Painting by Artemisia Gentileschi

Saint Januarius in the Amphitheatre at Pozzuoli is a 1635-1637 oil on canvas painting by Artemisia Gentileschi. The work shows the moment that the Christian martyr Januarius and his followers are thrown to a group of wild animals in the amphitheatre in Pozzuoli - however, they lick the saint's feet rather than attacking him and Januarius is unharmed.

== Patronage ==
On the appointment of a new bishop in 1631, the cathedral of Pozzuoli underwent significant renovations. Gentileschi's painting was one of three she was commissioned to execute for placement above the cathedral's choir stalls. The Adoration of the Magi, and Saints Proculus and Nicea are also still in place in the cathedral. It is likely that existing contacts of Gentileschi, such as the Viceroy of Naples (Manuel de Acevedo y Zuniga), helped secure the commission for her.

== Story ==
Januarius was an early Christian from the third and fourth centuries. He was made Bishop of Naples (where he is still the patron saint) and his protection of Christians raised the ire of the Roman Emperor Diocletian. According to his hagiographers, Januarius was arrested and then survived various attempts to kill him. Gentileschi here portrays one of those attempts when the saint was thrown into the amphitheatre in Pozzuoli. Diocletian expected him to be attacked by the wild animals, but Gentileschi illustrates the moment that the lion and bear are tamed, and with great docility show their obedience to the Bishop. The figure kneeling at the bottom left is Proculus, the deacon of Pozzuoli, who like Januarius would also be martyred.

==Provenance==
Along with Saints Proculus and Nicea and Adoration of the Magi, the painting of Januarius was commissioned from her for the choir of Pozzuoli Cathedral. The amphitheatre and figures in the background were painted by one (or more) of Gentileschi's collaborators from Rome. After fire damage in 1964 they were transferred to the Certosa di San Martino. They were later moved to the Museo di Capodimonte in nearby Naples, before returning to Pozzuoli Cathedral in 2014.
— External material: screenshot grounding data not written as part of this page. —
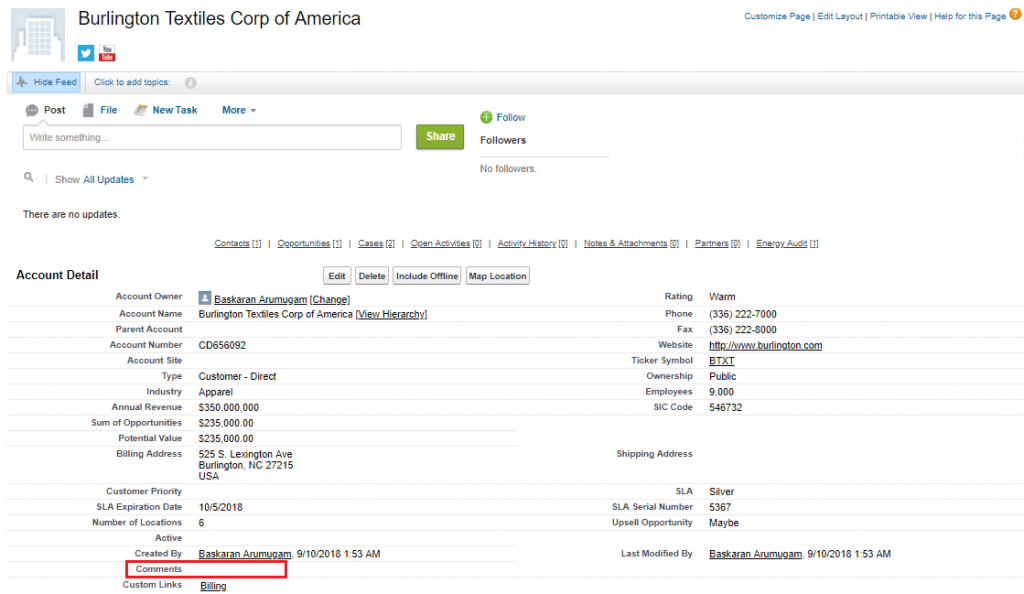Open the More dropdown in the feed toolbar
The width and height of the screenshot is (1024, 594).
pos(238,110)
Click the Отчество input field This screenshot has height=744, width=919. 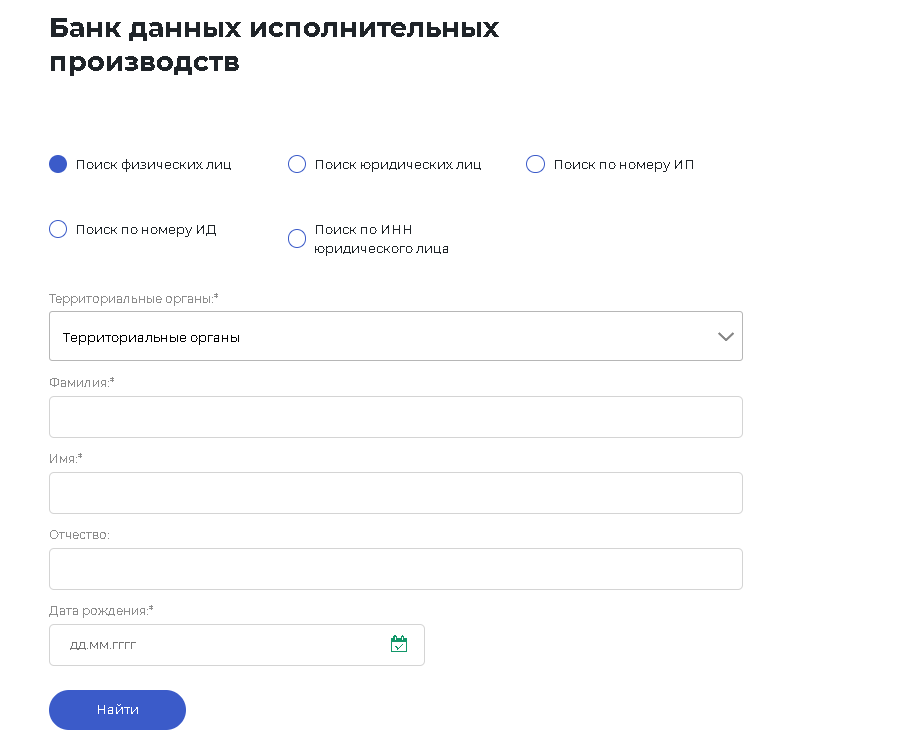click(x=396, y=569)
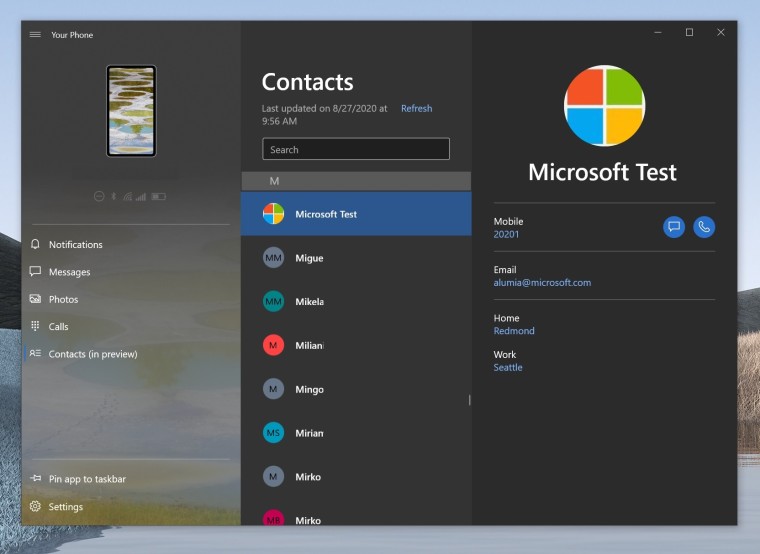The width and height of the screenshot is (760, 554).
Task: Select the Mikela contact
Action: (356, 301)
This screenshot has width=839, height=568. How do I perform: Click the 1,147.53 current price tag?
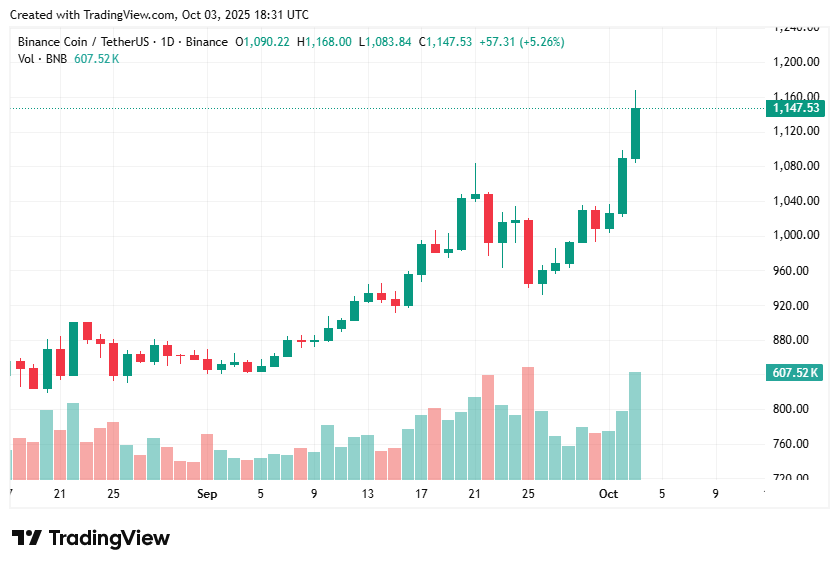click(796, 108)
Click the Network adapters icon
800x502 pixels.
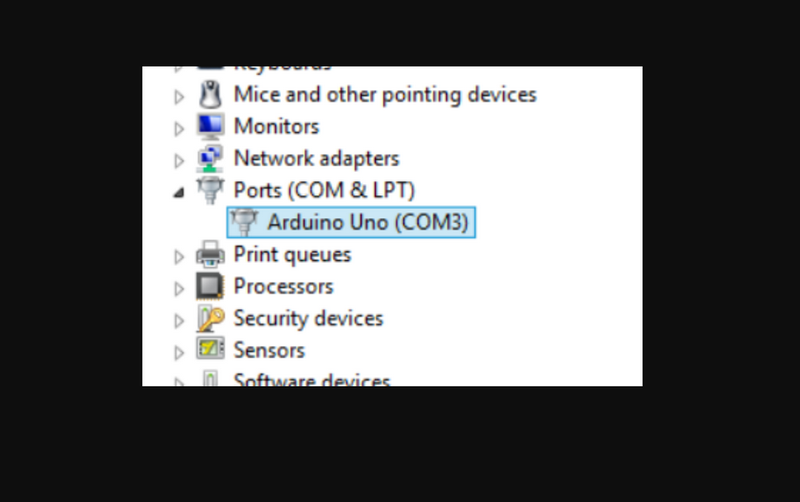coord(210,158)
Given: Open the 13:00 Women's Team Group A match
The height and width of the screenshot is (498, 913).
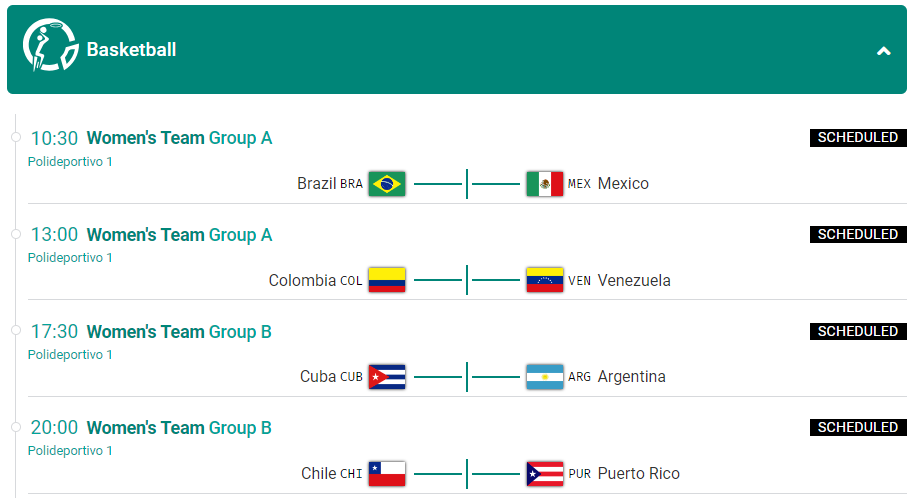Looking at the screenshot, I should click(151, 235).
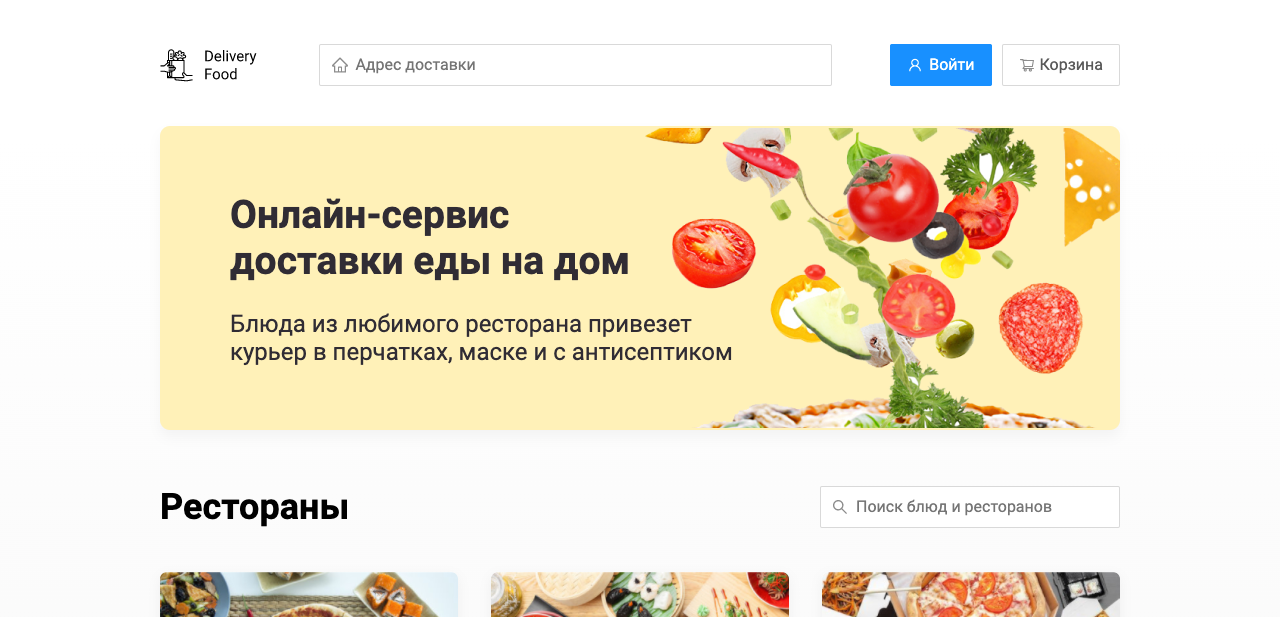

The 1964 fire damaged some of the painting; restorations have partially rectified the damage, while also revealing Gentileschi's signature beneath the tail of the lion.

== Critical reception ==
Art historians have noted that the style has less of the drama associated with her earlier paintings, naming it "a balanced and conservative composition." Others have pointed to the need to use a particular tone that would blend with the other paintings created for the renovation of the cathedral - this would have obliged Gentileschi to work in a slightly more muted style.